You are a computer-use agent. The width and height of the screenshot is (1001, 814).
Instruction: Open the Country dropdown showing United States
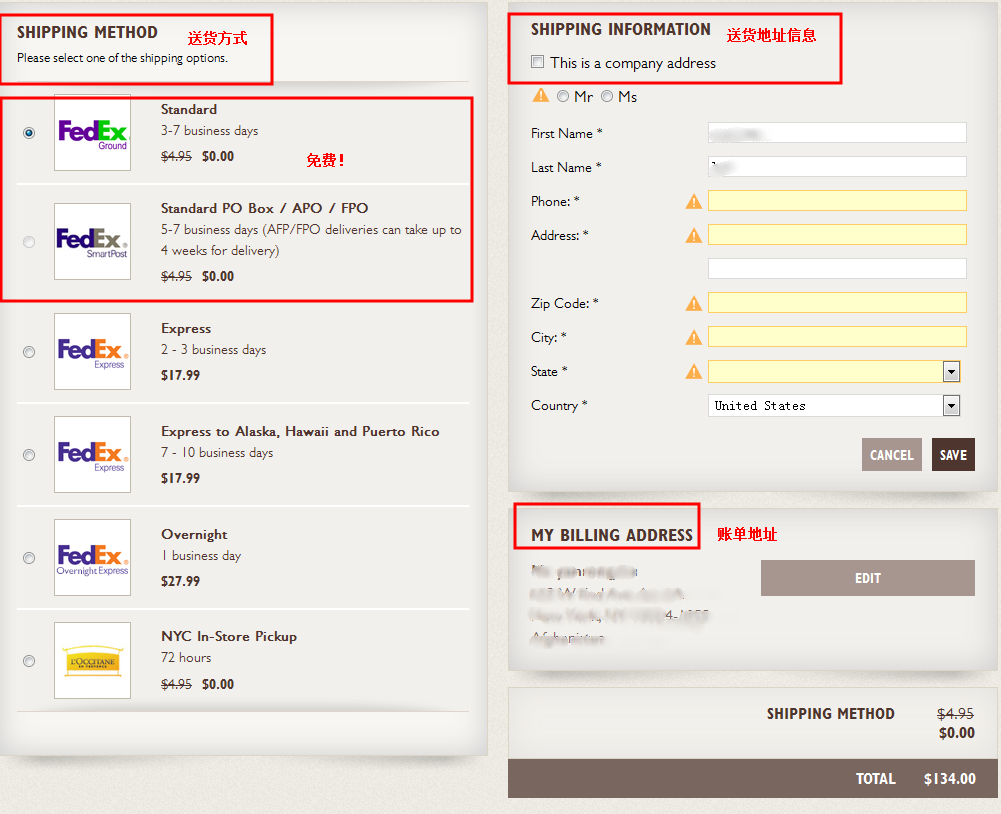(x=951, y=406)
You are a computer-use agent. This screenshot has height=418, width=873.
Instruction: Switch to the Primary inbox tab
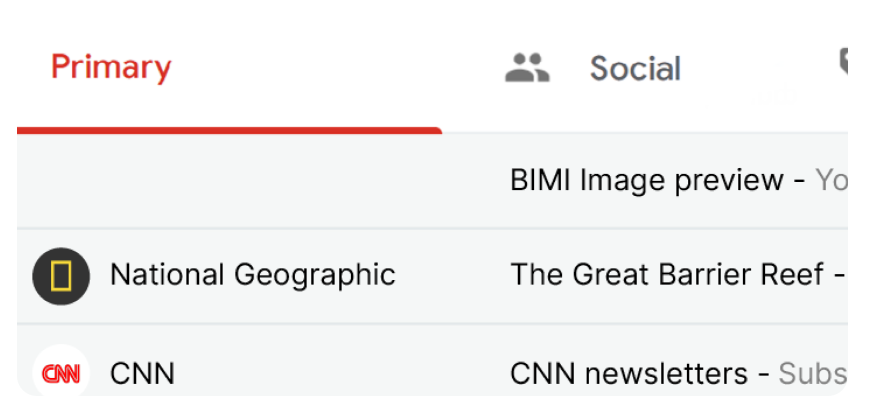click(x=229, y=69)
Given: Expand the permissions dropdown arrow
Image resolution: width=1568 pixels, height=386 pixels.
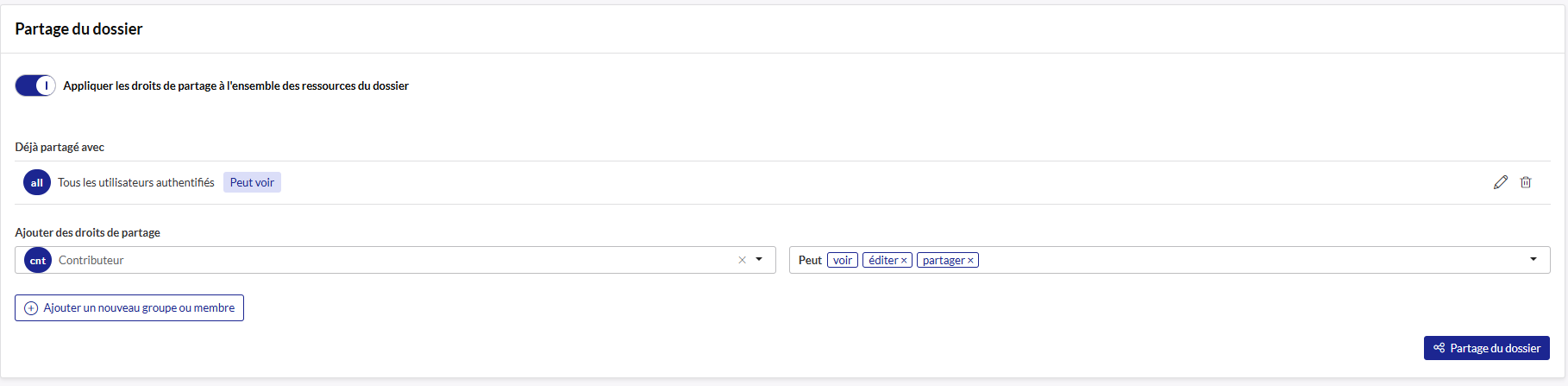Looking at the screenshot, I should point(1534,260).
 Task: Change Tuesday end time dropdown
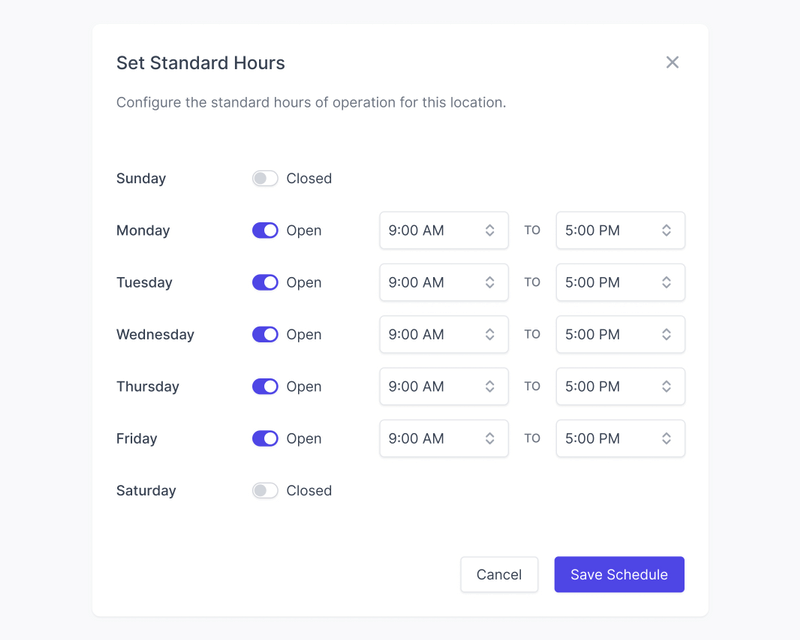(620, 283)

-- PROBLEM TO WORK ON --
Omit the pictures, then print the rest of the listing above exactly.

-- RESPONSE TO THE TASK --
You are a computer-use agent. The width and height of the screenshot is (1001, 814).
Instruction: Open the Country dropdown showing United States
(x=951, y=406)
You are a computer-use agent. This screenshot has height=418, width=873.
Instruction: Switch to the Primary inbox tab
click(x=229, y=69)
Given: Expand the permissions dropdown arrow
Image resolution: width=1568 pixels, height=386 pixels.
Looking at the screenshot, I should point(1534,260).
 Task: Change Tuesday end time dropdown
(620, 283)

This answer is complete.